Stored items
━━━━━━━━
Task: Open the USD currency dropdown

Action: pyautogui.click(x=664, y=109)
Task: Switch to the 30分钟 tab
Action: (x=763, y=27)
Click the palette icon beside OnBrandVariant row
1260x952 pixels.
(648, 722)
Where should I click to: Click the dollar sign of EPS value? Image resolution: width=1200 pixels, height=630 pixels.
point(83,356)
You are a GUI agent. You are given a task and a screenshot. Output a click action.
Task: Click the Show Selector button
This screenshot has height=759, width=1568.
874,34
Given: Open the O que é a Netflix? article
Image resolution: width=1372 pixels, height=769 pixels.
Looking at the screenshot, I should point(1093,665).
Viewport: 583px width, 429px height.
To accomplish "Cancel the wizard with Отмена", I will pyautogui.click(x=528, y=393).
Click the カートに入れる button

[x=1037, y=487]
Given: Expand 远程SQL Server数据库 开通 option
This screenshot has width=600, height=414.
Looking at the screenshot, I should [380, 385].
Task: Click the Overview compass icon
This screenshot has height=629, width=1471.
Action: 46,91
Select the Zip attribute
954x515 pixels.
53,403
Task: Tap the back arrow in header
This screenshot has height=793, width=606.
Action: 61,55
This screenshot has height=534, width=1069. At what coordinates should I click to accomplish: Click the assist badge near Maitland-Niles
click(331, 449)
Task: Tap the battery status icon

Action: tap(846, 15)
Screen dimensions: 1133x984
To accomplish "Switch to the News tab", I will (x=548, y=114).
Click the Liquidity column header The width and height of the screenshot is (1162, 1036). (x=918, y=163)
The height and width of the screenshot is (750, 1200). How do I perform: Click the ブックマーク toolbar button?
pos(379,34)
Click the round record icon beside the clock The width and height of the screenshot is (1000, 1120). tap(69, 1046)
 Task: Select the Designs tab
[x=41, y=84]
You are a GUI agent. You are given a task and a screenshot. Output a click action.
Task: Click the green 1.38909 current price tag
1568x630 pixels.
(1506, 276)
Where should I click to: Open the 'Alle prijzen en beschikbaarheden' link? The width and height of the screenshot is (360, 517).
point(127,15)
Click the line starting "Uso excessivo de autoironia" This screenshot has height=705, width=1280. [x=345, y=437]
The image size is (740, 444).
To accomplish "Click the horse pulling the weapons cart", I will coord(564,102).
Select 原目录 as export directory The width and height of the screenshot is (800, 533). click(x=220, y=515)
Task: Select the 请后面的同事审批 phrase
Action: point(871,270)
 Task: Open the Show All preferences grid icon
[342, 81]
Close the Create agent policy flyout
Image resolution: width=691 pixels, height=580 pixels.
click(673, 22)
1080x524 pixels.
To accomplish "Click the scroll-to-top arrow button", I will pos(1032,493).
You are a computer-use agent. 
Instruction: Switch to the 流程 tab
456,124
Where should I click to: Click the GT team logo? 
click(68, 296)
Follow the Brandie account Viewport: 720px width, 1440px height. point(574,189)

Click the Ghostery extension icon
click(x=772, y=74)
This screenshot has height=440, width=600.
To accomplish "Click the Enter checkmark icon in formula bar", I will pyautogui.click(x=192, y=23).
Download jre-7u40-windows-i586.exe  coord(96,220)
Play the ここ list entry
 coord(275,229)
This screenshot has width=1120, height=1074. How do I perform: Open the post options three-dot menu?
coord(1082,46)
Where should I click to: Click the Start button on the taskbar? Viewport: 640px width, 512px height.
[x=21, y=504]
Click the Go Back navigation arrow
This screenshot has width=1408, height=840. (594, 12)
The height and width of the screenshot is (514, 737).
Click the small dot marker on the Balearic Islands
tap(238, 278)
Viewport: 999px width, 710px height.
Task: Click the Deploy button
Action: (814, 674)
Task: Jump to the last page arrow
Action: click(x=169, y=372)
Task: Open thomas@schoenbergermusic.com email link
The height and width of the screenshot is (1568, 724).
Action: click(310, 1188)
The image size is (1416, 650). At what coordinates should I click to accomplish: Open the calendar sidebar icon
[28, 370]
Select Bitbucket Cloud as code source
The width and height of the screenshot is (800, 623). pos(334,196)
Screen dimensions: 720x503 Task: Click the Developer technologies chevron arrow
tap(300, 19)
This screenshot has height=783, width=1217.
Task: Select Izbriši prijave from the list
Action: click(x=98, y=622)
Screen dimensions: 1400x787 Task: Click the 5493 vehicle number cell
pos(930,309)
━━━━━━━━
### [Instructions for the task]
Restate the data word for word. Begin at its first line, end at the line that contains "Viewport: 583px width, 429px height.", and include both.

### [Task solution]
Task: Open the USD currency dropdown

Action: pyautogui.click(x=664, y=109)
Task: Switch to the 30分钟 tab
Action: (x=763, y=27)
Click the palette icon beside OnBrandVariant row
1260x952 pixels.
(648, 722)
Where should I click to: Click the dollar sign of EPS value? Image resolution: width=1200 pixels, height=630 pixels.
point(83,356)
You are a GUI agent. You are given a task and a screenshot. Output a click action.
Task: Click the Show Selector button
This screenshot has height=759, width=1568.
874,34
Given: Open the O que é a Netflix? article
Image resolution: width=1372 pixels, height=769 pixels.
Looking at the screenshot, I should point(1093,665).
Viewport: 583px width, 429px height.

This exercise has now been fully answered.